Prices for goods and services moved up less than expected in February, providing some relief as consumers and businesses worry about the looming impact tariffs might have on inflation, the Bureau of Labor Statistics reported Wednesday.

The consumer price index, a wide-ranging measure of costs across the U.S. economy, ticked up a seasonally adjusted 0.2% for the month, putting the annual inflation rate at 2.8%, according to the Labor Department agency. The all-item CPI had increased 0.5% in January.

Excluding food and energy prices, the core CPI also rose 0.2% on the month and was at 3.1% on a 12-month basis.

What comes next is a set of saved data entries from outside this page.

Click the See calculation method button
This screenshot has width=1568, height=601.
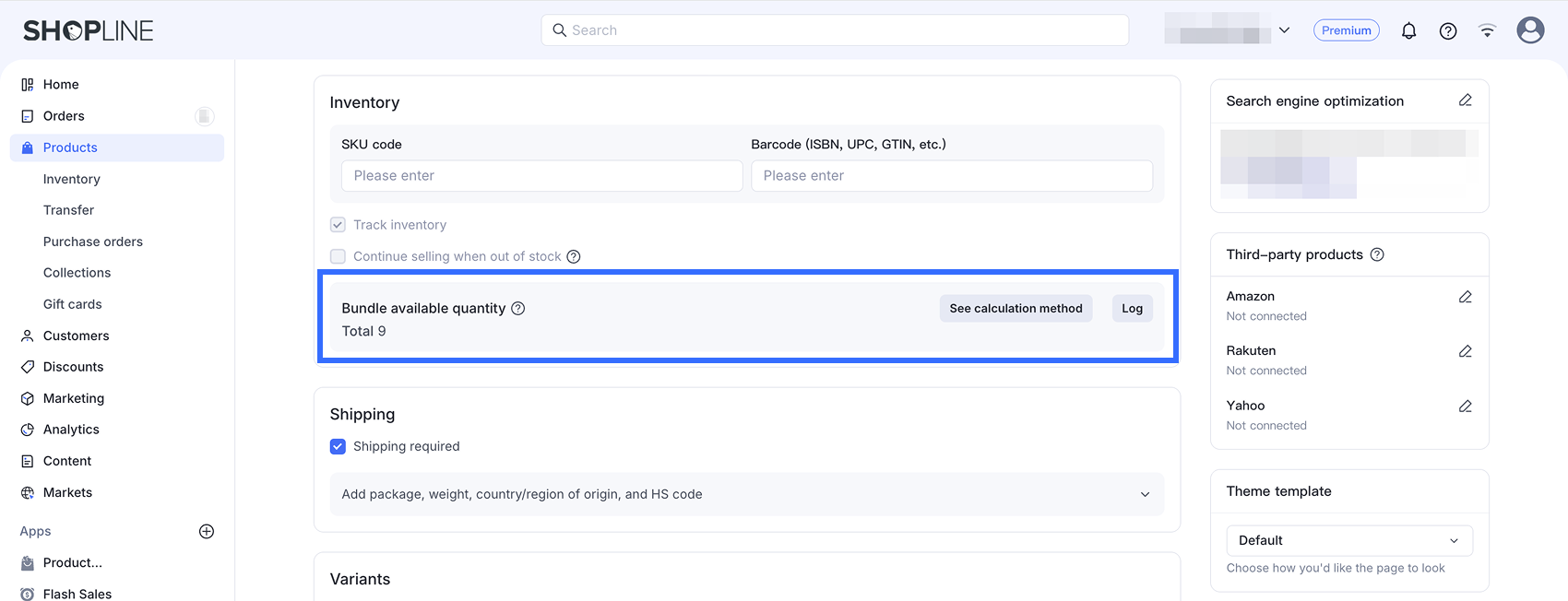1016,309
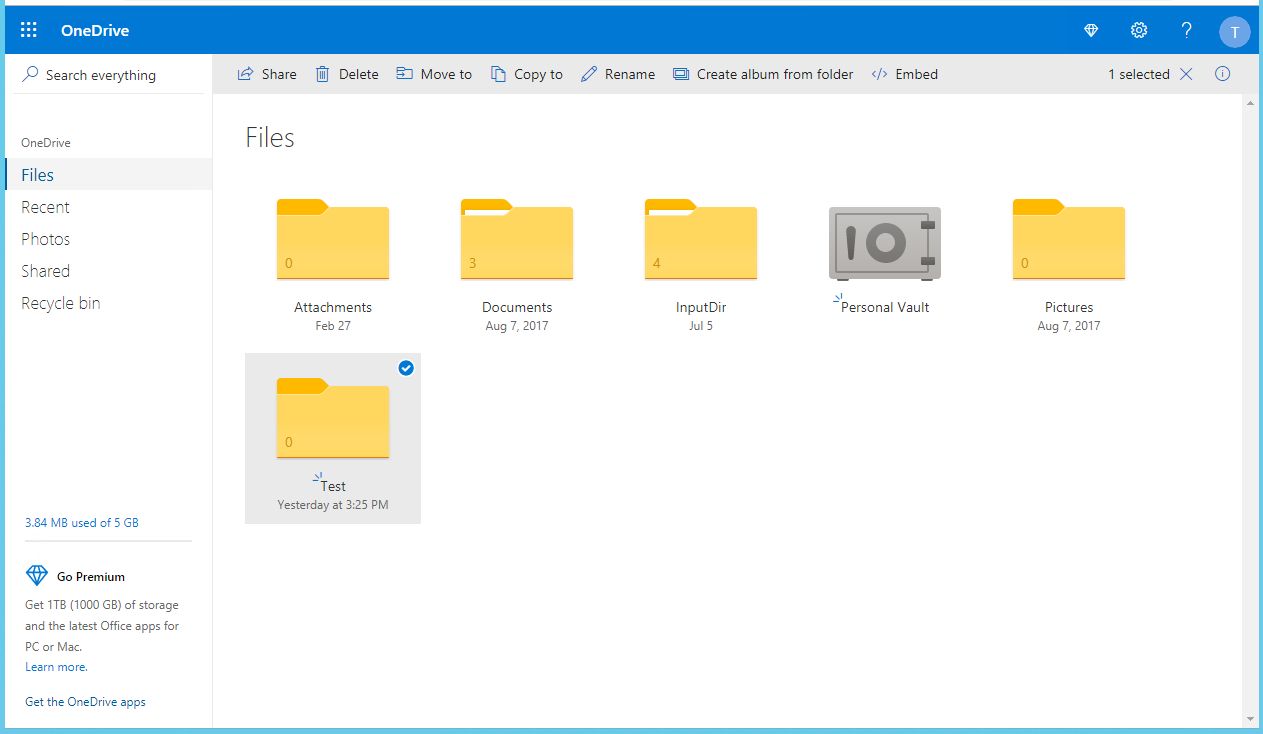Image resolution: width=1263 pixels, height=734 pixels.
Task: Open the Help menu
Action: coord(1186,30)
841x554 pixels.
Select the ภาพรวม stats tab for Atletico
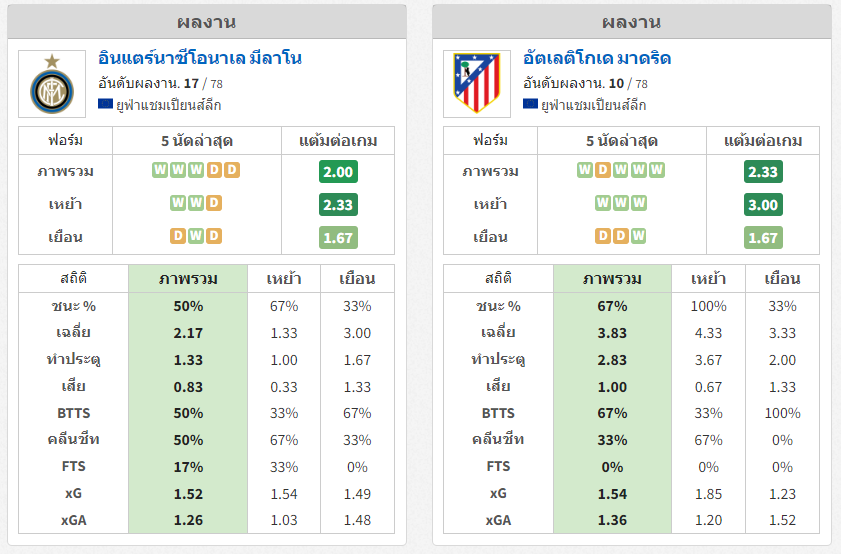(612, 279)
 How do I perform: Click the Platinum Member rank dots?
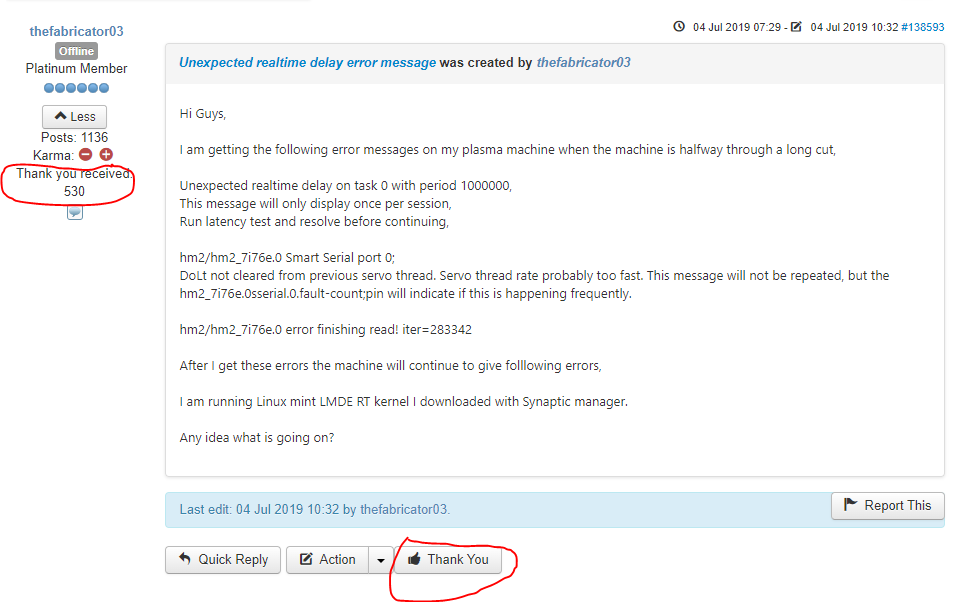(x=76, y=88)

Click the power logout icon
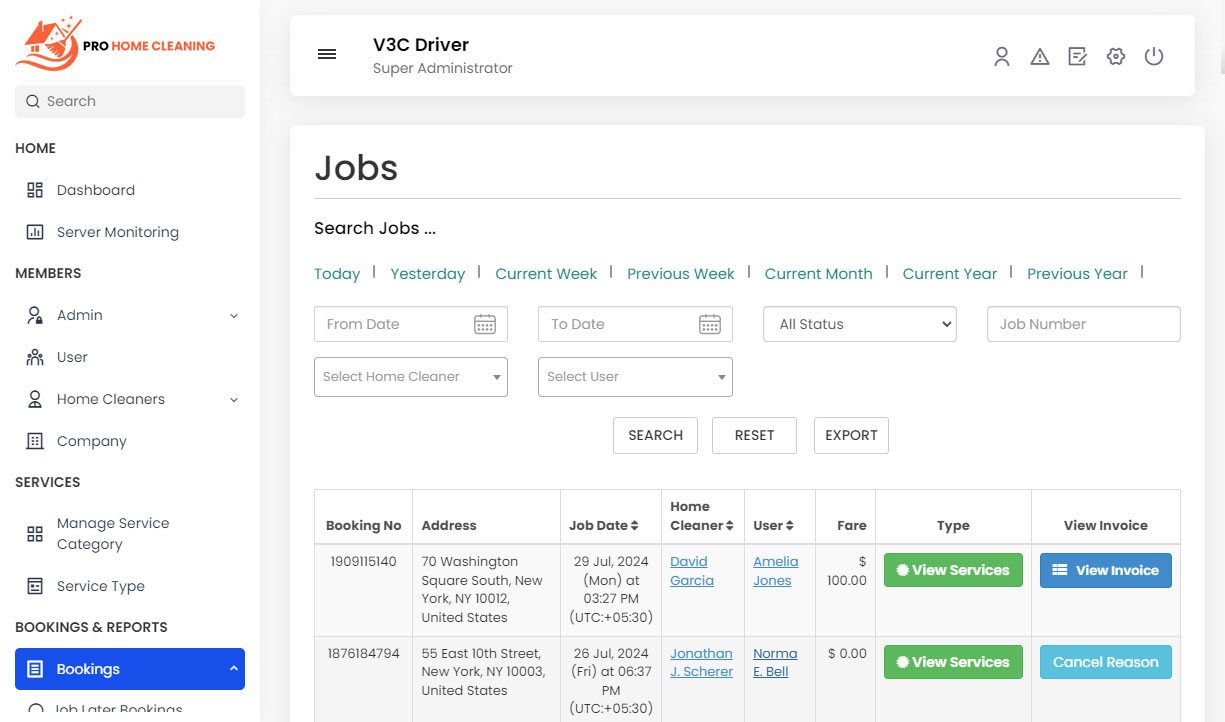(x=1154, y=57)
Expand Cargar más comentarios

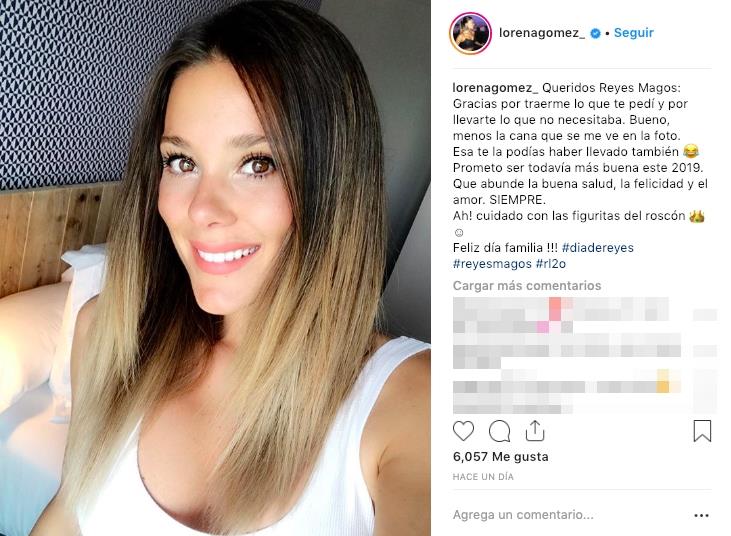click(x=527, y=285)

The core CPI had climbed 0.4% in January.

Economists surveyed by Dow Jones had been looking for 0.3% increases on both headline and core, with respective annual rates of 2.9% and 3.2%, meaning that all of the rates were 0.1 percentage point less than expected.

Stock market futures added to gains after the release while Treasury yields rose. Markets have been highly volatile as the Dow Jones Industrial Average has slipped 6% over the past month.

“A lot of this inflation data does not incorporate what is to come and what already has happened for tariffs,” said Kevin Gordon, senor investment strategist at Charles Schwab. “The vagaries and uncertainties associated with policy are still a much stronger force in the market than anything CPI-related or in terms of one data point.”

Shelter costs moved up 0.3%, less than in January but still responsible for about half the monthly increase in the CPI, the BLS said. The category makes up more than one-third of the total weighting in the CPI, with particular focus on a measure in what homeowners estimate they could get in rent for their properties, which also increased 0.3%.

Food and energy indexes both increased 0.2%. Used vehicle prices jumped 0.9% and apparel rose 0.6%. Within food, egg prices soared another 10.4%, taking the 12-month increase to 58.8% and pushing a broader measure that also includes meat, poultry and fish up 7.7% on the year. Beef prices also climbed 2.4% in February.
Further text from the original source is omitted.